Early empirical antibiotics and adverse clinical outcomes in infants born very preterm: A population-based cohort
AuthorVatne, Anlaug; Hapnes, Nina; Stensvold, Hans Jørgen; Dalen, Ingvild; Guthe, Hans Jørgen Timm; Støen, Ragnhild; Brigtsen, Anne Karin; Rønnestad, Arild Erland; Klingenberg, Claus Andreas
Study design Population-based, nationwide registry study in Norway including all live-born infants with a gestational age <32 weeks surviving first postnatal week without sepsis, intestinal perforation, or necrotizing enterocolitis (NEC) between 2009 and 2018. Primary outcomes were severe NEC, death after the first postnatal week, and/or a composite outcome of severe morbidity (severe NEC, severe bronchopulmonary dysplasia [BPD], severe retinopathy of prematurity, late-onset sepsis, or cystic periventricular leukomalacia).
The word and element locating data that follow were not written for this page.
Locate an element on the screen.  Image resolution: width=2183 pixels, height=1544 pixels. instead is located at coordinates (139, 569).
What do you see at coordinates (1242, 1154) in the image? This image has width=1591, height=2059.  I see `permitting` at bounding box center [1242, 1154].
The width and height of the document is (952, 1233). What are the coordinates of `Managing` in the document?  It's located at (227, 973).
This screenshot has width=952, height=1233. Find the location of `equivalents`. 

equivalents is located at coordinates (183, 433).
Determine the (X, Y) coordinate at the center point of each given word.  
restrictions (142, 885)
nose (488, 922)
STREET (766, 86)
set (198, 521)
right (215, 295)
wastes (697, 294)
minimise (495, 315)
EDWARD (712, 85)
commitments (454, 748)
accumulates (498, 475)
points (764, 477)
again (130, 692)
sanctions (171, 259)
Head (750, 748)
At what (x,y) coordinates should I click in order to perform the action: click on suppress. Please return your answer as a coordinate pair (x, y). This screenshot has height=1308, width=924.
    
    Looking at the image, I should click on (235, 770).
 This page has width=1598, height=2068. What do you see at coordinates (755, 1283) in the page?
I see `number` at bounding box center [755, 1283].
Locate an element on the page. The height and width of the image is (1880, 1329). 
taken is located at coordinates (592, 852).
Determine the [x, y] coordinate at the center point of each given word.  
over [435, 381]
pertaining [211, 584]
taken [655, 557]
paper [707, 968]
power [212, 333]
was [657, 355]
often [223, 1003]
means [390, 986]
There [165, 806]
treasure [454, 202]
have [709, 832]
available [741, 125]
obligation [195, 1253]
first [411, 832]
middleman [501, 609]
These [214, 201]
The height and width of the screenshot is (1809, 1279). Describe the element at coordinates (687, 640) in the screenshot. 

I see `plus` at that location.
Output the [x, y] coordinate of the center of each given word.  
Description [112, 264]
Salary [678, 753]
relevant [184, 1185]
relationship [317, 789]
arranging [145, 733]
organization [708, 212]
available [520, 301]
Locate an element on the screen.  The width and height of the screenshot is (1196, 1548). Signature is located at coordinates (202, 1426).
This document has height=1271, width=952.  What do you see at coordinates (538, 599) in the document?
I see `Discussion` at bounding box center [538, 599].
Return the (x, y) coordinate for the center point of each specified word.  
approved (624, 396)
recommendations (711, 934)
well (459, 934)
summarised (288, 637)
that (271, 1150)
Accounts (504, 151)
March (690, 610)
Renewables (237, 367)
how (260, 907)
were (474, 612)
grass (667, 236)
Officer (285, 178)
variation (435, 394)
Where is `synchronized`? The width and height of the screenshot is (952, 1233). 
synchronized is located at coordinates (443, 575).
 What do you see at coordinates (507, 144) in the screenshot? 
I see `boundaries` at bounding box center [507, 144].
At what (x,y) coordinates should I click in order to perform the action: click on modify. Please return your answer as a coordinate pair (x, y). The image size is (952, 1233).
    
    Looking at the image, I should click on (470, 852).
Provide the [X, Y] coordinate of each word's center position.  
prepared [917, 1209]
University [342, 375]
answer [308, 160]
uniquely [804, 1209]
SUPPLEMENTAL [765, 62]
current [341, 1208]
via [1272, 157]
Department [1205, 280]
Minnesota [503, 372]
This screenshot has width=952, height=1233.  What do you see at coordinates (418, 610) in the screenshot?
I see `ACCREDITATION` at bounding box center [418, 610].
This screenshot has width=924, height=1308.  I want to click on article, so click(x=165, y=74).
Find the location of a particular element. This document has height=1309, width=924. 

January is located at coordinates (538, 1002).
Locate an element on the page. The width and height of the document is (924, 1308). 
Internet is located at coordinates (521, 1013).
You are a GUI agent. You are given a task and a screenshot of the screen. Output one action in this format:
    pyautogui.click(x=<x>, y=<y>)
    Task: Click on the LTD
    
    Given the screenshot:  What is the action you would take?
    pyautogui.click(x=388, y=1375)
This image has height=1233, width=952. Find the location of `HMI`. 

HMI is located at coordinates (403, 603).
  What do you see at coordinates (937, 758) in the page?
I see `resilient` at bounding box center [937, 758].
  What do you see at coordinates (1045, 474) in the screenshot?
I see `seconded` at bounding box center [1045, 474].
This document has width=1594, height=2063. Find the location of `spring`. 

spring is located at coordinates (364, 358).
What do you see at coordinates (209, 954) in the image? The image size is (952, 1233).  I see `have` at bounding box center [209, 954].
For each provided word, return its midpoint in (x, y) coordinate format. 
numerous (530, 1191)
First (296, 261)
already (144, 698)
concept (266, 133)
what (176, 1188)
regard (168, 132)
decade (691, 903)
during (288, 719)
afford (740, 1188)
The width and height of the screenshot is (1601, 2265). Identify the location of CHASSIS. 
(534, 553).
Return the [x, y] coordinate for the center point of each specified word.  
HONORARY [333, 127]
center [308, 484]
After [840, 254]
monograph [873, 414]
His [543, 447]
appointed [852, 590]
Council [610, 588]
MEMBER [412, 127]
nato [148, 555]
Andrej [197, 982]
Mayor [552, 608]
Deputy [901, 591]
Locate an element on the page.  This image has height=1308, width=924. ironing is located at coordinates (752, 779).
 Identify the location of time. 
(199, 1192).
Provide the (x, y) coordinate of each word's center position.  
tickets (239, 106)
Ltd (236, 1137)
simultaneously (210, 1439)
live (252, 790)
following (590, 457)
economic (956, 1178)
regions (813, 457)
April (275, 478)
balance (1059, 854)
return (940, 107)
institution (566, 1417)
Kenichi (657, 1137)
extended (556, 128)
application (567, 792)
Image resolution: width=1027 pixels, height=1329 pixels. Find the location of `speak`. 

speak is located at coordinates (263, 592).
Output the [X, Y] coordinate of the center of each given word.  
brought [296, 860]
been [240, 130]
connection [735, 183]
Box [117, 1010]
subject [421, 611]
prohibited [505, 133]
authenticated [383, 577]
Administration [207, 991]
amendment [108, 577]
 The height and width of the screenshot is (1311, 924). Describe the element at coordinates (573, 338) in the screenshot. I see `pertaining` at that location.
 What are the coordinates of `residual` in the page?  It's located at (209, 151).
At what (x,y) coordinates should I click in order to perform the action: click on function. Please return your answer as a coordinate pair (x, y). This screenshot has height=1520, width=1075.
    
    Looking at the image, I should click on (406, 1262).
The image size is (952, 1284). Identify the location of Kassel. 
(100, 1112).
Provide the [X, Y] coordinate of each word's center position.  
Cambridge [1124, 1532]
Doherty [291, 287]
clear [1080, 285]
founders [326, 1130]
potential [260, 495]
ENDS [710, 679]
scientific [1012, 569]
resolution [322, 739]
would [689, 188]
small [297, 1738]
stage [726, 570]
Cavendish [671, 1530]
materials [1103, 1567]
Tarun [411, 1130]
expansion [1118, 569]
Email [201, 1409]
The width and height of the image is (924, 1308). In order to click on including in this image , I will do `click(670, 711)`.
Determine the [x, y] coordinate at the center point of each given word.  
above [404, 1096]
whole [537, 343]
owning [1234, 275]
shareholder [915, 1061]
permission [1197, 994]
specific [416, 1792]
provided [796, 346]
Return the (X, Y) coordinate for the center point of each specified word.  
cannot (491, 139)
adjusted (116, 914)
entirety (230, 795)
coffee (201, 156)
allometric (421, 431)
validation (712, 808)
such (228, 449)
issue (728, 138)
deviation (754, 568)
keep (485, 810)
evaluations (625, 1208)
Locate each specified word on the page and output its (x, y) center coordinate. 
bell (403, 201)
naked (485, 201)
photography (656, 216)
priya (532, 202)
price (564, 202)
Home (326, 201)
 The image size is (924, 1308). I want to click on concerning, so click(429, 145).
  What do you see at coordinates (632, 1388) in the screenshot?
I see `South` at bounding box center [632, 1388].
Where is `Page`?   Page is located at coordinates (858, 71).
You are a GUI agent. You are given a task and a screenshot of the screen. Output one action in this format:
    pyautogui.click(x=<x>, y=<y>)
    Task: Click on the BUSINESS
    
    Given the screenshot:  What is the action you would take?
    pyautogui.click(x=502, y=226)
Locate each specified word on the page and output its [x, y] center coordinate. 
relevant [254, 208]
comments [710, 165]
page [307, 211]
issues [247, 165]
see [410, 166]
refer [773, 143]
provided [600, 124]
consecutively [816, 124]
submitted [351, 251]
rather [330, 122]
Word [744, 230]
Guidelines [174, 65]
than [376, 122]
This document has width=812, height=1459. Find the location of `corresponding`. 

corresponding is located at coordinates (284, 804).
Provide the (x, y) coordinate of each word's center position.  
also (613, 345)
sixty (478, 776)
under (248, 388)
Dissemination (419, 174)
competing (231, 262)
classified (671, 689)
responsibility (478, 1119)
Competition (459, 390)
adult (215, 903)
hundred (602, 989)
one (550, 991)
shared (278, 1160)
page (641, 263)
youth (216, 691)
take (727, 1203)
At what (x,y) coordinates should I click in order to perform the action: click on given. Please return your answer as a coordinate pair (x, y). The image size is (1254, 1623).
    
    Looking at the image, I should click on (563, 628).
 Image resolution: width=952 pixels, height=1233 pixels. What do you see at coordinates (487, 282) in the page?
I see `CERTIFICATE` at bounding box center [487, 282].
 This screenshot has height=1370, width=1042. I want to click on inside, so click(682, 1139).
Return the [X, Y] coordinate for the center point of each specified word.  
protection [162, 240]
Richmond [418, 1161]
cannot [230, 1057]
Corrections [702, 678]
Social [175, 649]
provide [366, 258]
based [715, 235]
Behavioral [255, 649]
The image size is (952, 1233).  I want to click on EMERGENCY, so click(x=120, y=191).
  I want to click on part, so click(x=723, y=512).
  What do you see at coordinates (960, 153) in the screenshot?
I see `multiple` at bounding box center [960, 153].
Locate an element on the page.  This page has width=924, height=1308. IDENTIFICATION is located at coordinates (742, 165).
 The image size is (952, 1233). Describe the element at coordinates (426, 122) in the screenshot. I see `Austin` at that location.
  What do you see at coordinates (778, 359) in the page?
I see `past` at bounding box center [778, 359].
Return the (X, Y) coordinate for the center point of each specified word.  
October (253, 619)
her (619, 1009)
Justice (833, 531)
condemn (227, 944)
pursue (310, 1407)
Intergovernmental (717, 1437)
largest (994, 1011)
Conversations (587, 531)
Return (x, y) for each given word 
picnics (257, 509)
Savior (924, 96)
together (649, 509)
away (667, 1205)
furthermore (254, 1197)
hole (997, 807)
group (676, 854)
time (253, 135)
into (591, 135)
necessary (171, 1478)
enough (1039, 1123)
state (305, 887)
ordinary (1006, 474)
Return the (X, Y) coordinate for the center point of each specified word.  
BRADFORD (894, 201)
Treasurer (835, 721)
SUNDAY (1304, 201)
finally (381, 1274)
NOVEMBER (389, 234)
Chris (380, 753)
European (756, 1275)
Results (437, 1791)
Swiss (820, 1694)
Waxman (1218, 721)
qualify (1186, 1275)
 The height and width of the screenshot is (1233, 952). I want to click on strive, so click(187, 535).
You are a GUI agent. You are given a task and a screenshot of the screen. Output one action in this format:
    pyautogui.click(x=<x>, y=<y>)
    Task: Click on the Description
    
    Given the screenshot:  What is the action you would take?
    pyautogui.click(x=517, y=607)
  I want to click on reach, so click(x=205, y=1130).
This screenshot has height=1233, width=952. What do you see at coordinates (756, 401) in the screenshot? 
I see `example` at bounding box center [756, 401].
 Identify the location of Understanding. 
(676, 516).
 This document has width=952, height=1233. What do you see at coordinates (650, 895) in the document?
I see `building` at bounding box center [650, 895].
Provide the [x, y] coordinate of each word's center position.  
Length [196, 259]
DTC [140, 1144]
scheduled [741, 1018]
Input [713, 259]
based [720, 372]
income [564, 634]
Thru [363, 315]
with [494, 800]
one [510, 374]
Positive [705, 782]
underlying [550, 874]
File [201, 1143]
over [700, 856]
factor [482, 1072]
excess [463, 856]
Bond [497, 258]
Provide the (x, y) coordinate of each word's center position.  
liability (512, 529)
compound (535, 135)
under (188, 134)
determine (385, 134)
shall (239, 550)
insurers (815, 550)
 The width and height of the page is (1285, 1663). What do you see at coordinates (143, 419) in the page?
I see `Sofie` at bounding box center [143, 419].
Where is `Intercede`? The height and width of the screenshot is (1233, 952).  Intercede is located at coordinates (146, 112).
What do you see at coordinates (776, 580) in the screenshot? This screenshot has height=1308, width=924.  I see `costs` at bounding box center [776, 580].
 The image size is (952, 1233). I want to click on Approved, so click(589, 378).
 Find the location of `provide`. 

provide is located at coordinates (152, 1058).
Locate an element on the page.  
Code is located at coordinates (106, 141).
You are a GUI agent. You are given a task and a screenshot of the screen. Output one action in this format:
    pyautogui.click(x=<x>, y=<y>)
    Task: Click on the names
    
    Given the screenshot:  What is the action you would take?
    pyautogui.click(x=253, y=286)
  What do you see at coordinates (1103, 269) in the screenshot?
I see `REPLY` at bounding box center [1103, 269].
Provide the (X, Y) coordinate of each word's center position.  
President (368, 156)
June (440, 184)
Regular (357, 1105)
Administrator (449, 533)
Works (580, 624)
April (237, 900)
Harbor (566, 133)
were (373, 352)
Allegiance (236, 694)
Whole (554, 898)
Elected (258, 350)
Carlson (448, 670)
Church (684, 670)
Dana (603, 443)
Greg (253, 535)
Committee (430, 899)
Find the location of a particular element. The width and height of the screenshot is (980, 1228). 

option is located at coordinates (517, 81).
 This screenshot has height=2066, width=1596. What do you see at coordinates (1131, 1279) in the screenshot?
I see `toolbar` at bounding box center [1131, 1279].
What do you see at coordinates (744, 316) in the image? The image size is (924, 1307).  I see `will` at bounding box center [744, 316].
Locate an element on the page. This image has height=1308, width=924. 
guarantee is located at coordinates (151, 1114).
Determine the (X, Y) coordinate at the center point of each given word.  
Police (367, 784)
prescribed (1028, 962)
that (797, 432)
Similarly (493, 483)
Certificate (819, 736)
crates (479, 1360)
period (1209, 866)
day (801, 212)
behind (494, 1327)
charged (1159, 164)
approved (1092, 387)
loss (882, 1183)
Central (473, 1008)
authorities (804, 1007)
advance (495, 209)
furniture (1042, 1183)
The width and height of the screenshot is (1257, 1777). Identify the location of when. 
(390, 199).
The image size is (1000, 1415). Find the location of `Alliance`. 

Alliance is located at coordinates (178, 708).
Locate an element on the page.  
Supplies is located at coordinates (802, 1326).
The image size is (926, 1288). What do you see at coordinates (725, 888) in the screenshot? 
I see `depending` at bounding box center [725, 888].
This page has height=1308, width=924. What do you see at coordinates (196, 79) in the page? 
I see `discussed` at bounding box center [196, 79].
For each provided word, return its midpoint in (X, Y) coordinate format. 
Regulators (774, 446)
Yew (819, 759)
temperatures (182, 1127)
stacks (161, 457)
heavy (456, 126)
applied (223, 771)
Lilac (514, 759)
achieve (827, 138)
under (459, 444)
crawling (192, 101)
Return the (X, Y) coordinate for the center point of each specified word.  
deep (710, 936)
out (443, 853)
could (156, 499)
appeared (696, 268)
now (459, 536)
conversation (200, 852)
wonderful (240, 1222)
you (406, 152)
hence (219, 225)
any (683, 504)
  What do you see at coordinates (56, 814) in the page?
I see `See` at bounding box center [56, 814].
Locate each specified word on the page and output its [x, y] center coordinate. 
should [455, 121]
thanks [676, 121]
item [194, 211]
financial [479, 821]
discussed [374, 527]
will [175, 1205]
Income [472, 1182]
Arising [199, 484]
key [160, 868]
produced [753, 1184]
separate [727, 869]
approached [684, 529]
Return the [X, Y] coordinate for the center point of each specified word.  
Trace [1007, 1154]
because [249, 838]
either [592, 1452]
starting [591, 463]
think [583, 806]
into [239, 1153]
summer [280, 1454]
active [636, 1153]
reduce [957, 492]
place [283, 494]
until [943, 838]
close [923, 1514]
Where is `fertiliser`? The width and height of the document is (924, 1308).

The association between empirical antibiotics and adverse outcomes was assessed using multivariable logistic regression models, adjusting for known confounders.
Results Of 5296 live-born infants born very preterm, 4932 (93%) were included. Antibiotics were started in first postnatal week in 3790 of 4932 (77%) infants and were associated with higher aOR of death (aOR 9.33; 95% CI: 1.10-79.5, P = .041), severe morbidity (aOR 1.88; 95% CI: 1.16-3.05, P = .01), and severe BPD (aOR 2.17; 95% CI: 1.18-3.98; P = .012), compared with those not exposed. Antibiotics ³ 5 days were associated with higher odds of severe NEC (aOR 2.27; 95% CI: 1.02-5.06; P = .045). Each additional day of antibiotics was associated with 14% higher aOR of death or severe morbidity and severe BPD.
Conclusions Early and prolonged antibiotic exposure within the first postnatal week was associated with severe NEC, severe BPD, and death after the first postnatal week.